__WRITTEN REQUEST__: Please gather every line in the entries below that contains the string "button". Case matters.

Start of SUPPLIED DATA

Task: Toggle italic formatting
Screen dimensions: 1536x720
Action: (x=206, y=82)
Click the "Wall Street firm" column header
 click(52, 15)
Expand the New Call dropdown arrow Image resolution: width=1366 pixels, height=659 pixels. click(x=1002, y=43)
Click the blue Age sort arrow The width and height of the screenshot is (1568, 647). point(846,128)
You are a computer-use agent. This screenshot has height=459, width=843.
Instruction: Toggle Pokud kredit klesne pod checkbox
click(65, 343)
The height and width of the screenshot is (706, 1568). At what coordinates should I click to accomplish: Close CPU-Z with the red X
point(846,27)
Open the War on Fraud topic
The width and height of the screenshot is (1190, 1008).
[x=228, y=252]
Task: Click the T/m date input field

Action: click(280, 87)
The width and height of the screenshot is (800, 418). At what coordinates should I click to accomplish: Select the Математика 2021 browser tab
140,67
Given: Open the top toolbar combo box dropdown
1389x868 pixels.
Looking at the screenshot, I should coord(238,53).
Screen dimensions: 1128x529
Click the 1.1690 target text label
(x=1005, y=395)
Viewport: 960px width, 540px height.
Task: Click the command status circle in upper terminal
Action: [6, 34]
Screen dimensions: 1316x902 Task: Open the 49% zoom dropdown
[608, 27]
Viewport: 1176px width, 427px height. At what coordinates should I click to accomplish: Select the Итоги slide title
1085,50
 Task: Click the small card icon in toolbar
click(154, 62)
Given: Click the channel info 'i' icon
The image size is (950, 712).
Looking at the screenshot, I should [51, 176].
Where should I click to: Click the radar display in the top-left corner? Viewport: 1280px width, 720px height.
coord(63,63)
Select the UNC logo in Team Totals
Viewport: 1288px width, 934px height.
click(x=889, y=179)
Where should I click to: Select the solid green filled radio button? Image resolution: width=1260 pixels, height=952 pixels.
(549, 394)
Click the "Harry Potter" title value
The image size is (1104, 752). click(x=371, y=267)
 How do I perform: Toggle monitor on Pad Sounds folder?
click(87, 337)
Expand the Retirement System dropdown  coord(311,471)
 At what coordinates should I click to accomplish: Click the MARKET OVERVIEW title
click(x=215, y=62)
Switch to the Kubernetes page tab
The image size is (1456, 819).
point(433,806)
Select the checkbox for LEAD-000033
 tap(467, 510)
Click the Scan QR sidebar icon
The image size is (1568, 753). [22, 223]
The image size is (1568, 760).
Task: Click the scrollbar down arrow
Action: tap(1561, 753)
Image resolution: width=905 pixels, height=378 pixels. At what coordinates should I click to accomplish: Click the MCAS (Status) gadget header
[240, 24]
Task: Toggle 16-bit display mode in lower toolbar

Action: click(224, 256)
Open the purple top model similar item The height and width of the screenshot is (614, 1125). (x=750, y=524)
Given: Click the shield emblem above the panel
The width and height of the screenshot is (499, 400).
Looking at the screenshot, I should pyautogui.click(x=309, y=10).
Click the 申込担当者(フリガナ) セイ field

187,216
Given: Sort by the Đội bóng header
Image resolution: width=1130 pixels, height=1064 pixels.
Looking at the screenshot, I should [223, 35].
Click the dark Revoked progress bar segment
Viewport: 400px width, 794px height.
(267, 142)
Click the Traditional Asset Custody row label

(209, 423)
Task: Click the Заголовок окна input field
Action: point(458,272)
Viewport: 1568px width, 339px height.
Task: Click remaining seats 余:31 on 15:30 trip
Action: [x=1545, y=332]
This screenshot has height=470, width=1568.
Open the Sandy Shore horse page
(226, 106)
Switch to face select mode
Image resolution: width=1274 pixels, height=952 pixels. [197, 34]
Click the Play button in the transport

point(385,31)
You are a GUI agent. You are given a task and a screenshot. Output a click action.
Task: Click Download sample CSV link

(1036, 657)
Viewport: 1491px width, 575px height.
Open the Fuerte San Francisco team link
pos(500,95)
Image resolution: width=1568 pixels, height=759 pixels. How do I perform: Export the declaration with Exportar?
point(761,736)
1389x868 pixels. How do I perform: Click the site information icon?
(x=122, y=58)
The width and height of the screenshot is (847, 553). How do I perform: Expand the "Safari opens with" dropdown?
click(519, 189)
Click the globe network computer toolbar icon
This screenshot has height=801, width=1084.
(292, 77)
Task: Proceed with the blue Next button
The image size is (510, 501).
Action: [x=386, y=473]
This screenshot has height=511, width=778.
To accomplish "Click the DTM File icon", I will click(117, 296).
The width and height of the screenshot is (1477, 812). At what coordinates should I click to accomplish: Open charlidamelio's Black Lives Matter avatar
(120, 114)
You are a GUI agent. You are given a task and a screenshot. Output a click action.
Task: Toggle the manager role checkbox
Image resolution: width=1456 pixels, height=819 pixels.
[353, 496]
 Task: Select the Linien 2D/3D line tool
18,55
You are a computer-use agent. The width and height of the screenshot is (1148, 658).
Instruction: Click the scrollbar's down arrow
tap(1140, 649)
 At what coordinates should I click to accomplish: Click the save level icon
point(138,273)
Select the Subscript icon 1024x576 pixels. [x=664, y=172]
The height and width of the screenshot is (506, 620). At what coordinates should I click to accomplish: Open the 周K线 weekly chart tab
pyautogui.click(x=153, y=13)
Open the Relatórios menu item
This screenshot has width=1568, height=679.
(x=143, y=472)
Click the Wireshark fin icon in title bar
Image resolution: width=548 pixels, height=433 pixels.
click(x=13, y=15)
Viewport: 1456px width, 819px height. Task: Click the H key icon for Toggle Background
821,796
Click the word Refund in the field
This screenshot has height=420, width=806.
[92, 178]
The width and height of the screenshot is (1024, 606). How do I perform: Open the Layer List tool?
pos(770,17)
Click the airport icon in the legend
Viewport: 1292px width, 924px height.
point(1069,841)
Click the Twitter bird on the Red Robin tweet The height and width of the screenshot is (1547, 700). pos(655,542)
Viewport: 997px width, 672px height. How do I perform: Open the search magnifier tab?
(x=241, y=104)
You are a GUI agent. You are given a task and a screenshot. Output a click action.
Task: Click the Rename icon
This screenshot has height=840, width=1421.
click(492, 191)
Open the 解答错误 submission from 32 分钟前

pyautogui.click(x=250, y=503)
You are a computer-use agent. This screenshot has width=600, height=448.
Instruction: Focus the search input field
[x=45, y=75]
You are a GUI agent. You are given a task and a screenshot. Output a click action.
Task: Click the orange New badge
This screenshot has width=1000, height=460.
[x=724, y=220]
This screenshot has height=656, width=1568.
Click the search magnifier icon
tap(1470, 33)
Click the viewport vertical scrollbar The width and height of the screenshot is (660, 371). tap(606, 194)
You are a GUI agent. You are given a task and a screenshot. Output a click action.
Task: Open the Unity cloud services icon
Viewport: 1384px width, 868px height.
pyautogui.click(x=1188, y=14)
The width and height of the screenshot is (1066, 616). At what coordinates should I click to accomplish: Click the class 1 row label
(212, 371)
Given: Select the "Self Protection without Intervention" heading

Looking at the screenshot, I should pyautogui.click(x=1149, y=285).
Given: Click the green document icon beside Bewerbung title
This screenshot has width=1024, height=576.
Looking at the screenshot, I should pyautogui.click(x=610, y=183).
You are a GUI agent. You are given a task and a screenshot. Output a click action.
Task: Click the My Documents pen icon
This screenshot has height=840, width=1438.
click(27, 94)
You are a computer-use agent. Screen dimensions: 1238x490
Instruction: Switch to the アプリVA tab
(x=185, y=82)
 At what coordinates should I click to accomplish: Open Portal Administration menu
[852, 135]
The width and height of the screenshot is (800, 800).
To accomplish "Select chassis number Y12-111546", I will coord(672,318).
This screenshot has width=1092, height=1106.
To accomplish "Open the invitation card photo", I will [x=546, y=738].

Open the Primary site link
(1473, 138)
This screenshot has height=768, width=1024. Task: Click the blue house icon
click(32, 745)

End of SUPPLIED DATA

__OUTPUT FOR THIS EXERCISE__:
Where should I click to: Select the solid green filled radio button? Image resolution: width=1260 pixels, height=952 pixels.
Click the Play button in the transport
Task: Proceed with the blue Next button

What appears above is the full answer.